Thursday, September 28, 2017

HBCUs Can #TakeAKnee For Puerto Rico




By Eric Stradford, U.S. Marine Corps, Retired

AMWS September 28, 2017, Virtual -- After taking a knee in prayer, one historically disadvantaged American got up with a revelation. Puerto Rico needs an angel!  Or, at the very least, some enterprising neighbors thinking like angels.

Television reporters use satellite phones for emergency communication, connecting citizens on the mainland with survivors in Puerto Rico.  If anything is to be learned from this year’s unprecedented disasters, it’s a lesson in healing, feeding, housing, learning, earning, living and giving.  “Carrying out the spirit of the original Free African Society” means equipping boots-on-the-ground forces with methods and means to do whatever God needs you to do—individually and collectively.

A few years back, YouthUSA's program team investigated diverse methods for deploying wireless telecommunication.  We already knew about technologies for military use—some classified.   We reached out to presidents and or institutional advancement departments in 106 Historically Black Colleges and Universities with a vision of America’s future from an historically disadvantaged perspective. 

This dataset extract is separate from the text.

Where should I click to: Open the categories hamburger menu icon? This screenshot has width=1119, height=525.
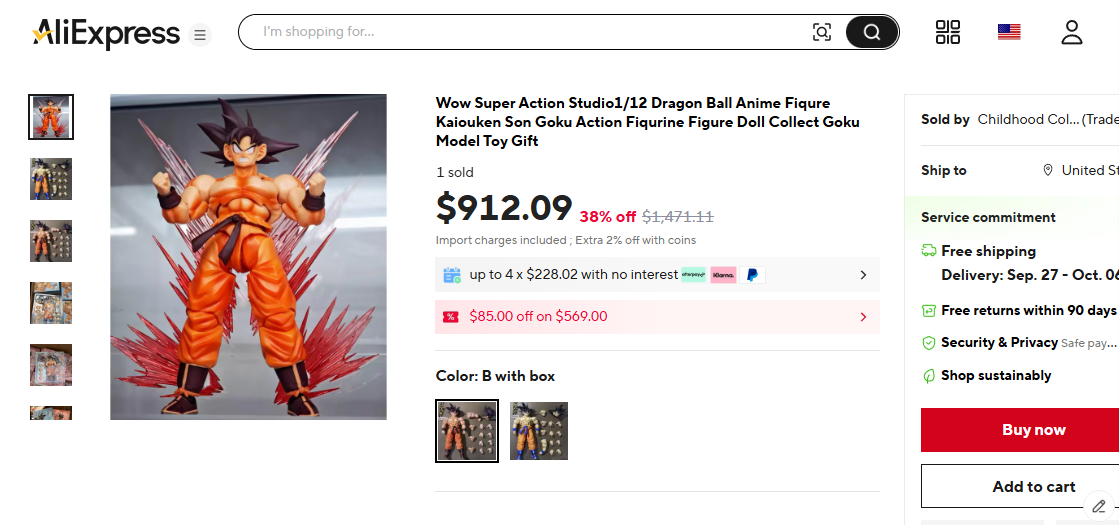pyautogui.click(x=200, y=35)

In 2002, we explored methods and means for engaging HBCU students in Small Business Technology Transfer Research through a newly established federal agency called Department of Homeland Security.

One of the technologies we had hoped to explore offered an alternative to land-based WiFi towers, which we now know might be blown down if the wind is strong enough.

Rapid deployment of HALO might have addressed an immediate communications void even for a remote Caribbean island.  Broadband wireless millimeter wavelength services provided from a High Altitude Long Operation (HALO™) Aircraft are now feasible. HALO emphasized the conceptual design of a "bandwidth-on-demand" wireless network whose data rates to and from the subscriber will measure in the multi-megabit per second range. A variety of metropolitan area spectrum bands offer the needed bandwidth. An attractive choice was the LMDS band near 28 GHz.

Can it work?  Well, ALL THINGS ARE POSSIBLE when you believe “I can achieve whatever I believe I can achieve.